Emmanuel Debono, rédacteur en chef
On pourrait se réjouir à première vue de l’insistance avec laquelle le thème de l’antisémitisme occupe les débats. Ce constat pourrait même nourrir le sentiment qu’une réflexion d’ensemble est enfin engagée, susceptible de déboucher sur des avancées significatives en matière de lutte contre ce phénomène. Voilà cette dernière enfin inscrite à l’agenda des partis politiques, acteurs décisifs d’une prise de conscience collective dans ce domaine…
Ces professions de foi à répétition tiennent pourtant davantage de la prophétie que l’on voudrait auto-réalisatrice que d’une quelconque volonté et d’une capacité à agir sur ce terrain. Des études pointent depuis des années le processus d’auto-invisibilisation des juifs dans la société française : dissimuler une kipa, une étoile de David, une mezouzah, un prénom ou un nom, des opinions… Un antisémitisme grimpant – à résonnance planétaire – est aujourd’hui à l’œuvre, à la fois insidieux et explosif, dont les pouvoirs publics eux-mêmes n’ont pas pris la mesure.
Faiblesse étatique
Éducation renforcée ? Certes mais l’histoire de l’antisémitisme, de ses dynamiques et de ses formes actuelles – pas plus que celles du racisme – ne fait toujours pas l’objet d’un enseignement particulier. Les enseignants ? Leur rôle stratégique est constamment rappelé – et le poids de leurs responsabilités aggravé – face aux grands fléaux, sans que la formation ne fasse l’objet d’un plan ambitieux, à la hauteur des besoins.

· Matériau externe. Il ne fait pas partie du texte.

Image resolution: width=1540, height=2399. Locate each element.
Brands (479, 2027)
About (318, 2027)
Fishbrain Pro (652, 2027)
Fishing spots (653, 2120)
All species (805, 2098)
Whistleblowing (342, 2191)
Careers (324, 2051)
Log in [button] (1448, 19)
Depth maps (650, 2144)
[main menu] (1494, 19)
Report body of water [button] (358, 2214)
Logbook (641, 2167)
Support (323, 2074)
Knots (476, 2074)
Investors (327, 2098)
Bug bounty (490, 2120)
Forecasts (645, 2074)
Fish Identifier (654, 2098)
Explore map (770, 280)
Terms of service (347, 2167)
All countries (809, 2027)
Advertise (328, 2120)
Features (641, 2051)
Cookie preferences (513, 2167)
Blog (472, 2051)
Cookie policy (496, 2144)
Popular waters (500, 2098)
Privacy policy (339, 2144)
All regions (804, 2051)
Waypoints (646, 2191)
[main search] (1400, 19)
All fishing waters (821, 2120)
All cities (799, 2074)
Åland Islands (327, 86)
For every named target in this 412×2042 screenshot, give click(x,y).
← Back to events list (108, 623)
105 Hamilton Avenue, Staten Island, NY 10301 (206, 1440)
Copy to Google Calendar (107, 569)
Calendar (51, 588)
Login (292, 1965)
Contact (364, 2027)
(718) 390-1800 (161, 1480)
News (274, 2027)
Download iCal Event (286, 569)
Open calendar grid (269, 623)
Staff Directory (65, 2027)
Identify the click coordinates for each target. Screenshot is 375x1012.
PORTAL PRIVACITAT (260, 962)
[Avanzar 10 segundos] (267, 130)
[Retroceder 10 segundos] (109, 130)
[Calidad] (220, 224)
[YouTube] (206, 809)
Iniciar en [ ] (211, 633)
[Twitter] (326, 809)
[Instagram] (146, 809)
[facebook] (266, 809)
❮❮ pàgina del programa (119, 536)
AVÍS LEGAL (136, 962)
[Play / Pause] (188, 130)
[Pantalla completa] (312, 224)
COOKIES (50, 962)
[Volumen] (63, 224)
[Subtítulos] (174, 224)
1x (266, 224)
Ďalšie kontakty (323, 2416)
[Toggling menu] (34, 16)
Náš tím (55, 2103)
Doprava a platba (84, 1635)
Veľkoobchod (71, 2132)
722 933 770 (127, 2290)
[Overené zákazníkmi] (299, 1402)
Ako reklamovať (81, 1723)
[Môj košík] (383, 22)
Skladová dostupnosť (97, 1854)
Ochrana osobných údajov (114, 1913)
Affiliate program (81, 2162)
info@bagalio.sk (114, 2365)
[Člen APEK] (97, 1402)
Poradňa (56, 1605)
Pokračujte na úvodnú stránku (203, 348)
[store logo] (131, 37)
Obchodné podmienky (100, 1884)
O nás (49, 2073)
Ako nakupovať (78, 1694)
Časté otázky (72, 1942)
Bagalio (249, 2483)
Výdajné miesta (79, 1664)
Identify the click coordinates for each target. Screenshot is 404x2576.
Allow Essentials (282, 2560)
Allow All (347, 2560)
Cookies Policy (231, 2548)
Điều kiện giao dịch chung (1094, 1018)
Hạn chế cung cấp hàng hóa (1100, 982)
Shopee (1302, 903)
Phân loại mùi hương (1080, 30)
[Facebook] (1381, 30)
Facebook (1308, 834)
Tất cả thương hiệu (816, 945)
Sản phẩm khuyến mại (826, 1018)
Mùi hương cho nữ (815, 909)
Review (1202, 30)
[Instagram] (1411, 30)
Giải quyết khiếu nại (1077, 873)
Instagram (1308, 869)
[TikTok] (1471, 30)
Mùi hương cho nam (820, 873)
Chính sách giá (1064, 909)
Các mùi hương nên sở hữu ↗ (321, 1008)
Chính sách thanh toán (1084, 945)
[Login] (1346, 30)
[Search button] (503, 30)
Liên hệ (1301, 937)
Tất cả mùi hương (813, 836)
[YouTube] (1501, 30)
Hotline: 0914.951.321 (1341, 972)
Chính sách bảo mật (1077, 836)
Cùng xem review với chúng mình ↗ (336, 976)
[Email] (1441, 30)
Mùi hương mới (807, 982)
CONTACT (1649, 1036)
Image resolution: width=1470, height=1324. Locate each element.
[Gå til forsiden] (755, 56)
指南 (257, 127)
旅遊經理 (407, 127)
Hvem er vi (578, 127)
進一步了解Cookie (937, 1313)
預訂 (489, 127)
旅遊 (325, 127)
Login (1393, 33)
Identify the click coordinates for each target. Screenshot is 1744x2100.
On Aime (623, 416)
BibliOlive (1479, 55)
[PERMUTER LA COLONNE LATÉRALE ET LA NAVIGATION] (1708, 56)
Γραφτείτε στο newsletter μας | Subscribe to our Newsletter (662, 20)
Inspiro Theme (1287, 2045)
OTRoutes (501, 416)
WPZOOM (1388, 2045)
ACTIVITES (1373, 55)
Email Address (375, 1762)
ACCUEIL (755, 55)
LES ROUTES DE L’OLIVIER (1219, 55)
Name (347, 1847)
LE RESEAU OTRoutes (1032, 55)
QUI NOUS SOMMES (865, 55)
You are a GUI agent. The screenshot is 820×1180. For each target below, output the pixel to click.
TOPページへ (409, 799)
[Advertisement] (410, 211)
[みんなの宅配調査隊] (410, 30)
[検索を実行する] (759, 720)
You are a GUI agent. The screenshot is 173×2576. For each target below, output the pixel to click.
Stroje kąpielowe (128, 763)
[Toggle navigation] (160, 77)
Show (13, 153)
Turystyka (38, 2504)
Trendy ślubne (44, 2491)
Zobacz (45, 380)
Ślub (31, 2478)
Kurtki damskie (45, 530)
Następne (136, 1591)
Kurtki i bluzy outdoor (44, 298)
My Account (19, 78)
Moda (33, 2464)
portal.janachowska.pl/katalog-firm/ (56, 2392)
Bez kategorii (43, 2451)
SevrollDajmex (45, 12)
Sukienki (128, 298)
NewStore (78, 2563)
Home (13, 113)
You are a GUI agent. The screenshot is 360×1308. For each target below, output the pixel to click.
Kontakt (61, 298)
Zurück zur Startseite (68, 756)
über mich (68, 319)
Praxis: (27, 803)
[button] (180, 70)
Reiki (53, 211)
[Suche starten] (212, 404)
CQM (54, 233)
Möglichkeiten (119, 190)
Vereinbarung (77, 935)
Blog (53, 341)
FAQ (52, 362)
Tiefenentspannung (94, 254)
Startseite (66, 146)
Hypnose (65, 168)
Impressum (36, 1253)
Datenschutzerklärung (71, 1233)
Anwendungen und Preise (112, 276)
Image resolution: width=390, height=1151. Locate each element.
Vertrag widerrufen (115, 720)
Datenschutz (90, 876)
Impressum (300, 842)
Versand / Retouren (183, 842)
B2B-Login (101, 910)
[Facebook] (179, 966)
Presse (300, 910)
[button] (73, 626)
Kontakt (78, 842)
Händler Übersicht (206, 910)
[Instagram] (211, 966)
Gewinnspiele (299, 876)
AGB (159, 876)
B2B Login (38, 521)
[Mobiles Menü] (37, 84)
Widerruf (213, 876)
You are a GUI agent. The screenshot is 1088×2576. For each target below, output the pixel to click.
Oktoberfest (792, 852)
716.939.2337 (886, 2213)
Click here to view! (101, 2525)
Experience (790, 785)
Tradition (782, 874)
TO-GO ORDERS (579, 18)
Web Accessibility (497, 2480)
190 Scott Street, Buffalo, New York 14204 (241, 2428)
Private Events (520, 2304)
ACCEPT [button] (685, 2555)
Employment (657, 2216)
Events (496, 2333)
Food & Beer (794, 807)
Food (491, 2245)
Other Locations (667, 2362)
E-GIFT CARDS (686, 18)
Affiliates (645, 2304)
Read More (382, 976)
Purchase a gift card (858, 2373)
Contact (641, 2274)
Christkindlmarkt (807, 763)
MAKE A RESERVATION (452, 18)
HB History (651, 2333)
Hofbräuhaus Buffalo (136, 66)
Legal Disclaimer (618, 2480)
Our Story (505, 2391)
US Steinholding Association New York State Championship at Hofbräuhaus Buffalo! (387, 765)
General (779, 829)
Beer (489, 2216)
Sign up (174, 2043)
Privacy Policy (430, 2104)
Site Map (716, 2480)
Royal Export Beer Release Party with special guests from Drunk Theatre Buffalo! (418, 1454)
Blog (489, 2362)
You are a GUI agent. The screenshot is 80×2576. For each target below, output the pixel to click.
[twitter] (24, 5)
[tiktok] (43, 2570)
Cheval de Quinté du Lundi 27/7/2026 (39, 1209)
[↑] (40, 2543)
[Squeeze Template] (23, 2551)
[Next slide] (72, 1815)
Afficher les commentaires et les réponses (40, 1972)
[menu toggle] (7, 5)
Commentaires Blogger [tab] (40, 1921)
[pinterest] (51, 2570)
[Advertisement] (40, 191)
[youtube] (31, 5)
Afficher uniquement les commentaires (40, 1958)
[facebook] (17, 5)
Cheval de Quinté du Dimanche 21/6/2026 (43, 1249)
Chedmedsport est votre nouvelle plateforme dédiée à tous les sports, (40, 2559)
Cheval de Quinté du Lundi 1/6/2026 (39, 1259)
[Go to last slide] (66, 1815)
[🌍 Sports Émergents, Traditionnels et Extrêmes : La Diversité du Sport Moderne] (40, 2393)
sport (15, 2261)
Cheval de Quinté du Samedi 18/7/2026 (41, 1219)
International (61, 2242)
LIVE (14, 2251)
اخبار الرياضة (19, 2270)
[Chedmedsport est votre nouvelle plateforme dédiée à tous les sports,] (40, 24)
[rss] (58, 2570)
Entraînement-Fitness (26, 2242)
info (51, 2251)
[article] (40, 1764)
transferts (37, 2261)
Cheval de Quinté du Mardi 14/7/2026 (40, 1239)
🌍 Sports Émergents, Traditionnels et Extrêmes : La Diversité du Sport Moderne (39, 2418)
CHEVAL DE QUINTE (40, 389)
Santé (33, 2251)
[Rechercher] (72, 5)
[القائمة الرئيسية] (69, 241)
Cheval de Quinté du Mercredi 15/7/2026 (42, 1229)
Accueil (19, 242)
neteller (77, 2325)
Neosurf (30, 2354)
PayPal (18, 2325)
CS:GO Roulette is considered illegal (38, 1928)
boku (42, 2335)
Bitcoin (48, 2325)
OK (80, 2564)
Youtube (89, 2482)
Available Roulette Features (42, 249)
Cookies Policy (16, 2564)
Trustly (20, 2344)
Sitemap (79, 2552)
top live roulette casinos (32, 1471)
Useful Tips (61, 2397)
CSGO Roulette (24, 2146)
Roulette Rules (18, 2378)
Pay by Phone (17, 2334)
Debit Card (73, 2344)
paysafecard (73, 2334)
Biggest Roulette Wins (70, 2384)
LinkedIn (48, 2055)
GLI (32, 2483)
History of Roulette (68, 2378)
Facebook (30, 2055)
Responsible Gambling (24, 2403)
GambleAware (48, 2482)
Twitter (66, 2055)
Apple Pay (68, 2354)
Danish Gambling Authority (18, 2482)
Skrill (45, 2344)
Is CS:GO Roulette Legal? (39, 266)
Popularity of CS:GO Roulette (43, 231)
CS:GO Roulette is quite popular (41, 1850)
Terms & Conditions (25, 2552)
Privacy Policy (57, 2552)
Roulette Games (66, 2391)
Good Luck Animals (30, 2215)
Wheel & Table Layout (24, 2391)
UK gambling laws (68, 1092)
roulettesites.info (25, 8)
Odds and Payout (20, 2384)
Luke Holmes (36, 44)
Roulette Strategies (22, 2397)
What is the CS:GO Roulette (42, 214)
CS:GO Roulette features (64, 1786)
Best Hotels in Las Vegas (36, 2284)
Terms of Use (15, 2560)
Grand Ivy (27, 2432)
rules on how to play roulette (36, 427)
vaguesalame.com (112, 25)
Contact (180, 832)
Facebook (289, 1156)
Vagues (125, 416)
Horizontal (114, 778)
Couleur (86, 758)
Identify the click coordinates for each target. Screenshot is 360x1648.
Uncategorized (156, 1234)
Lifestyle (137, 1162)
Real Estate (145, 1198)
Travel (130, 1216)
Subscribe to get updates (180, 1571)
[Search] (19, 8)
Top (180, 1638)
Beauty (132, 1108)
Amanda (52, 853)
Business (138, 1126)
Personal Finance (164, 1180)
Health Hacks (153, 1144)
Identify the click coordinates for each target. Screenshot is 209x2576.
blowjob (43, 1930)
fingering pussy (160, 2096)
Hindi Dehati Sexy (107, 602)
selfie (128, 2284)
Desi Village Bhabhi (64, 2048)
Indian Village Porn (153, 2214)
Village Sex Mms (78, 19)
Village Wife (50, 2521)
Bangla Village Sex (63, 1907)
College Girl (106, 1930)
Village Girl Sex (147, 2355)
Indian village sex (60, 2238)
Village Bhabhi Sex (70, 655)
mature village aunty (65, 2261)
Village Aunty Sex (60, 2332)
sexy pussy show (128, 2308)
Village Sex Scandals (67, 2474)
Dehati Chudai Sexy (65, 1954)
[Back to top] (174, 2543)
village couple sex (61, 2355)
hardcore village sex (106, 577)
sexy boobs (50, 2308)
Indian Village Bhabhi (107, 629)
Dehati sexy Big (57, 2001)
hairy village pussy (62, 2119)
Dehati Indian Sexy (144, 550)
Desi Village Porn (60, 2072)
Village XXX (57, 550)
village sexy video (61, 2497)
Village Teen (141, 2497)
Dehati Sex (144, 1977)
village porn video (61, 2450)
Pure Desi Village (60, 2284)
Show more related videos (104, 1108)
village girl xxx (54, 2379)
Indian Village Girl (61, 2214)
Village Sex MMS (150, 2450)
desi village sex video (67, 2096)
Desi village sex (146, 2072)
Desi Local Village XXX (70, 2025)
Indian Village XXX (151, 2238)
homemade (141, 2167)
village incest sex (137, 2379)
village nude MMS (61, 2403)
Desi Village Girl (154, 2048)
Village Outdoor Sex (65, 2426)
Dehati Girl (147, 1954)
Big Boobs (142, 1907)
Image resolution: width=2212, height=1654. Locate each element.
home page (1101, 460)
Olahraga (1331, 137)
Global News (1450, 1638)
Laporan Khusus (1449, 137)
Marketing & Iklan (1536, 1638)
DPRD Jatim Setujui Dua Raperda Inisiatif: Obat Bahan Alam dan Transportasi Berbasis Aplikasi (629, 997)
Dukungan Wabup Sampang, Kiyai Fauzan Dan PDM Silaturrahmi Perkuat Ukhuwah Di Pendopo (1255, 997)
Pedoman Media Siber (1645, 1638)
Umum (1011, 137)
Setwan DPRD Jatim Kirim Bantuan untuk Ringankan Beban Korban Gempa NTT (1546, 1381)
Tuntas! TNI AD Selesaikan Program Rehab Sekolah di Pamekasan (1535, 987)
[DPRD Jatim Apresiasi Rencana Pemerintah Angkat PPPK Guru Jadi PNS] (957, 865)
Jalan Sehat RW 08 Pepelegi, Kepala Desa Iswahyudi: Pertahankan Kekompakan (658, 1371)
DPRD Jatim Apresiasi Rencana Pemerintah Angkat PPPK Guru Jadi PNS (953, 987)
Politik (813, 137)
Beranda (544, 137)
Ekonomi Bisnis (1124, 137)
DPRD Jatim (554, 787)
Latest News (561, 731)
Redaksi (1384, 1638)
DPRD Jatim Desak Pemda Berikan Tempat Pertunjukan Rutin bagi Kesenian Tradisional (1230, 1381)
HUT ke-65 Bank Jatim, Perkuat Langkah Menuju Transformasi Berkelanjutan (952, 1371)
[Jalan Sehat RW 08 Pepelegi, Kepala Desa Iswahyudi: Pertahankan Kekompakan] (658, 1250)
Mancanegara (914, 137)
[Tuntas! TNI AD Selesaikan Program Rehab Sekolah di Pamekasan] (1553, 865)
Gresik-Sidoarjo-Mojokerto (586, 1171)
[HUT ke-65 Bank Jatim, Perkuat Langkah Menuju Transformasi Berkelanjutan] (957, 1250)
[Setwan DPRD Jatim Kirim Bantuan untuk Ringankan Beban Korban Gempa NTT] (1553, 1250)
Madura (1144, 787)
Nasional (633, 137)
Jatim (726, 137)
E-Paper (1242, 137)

La loi ? Elle garantit toujours aux délinquants antisémites, multirécidivistes, l’examen attentif, pour ne pas dire l’exégèse, de leurs propos et discours de propagande, pour que ne soit pas porté atteinte à la liberté d’expression ! Oui, les délits à caractère raciste et antisémite que sanctionne la loi du 29 juillet 1881 sur la liberté de la presse devraient être, depuis longtemps, intégrés dans le code pénal. La police, la justice ? Il manque toujours un plan de formation d’envergure de tous les acteurs de la chaîne pénale pour que l’antisémitisme et ses formes codées, de plus en plus nombreuses et sophistiquées, ne passent pas au travers des mailles du filet.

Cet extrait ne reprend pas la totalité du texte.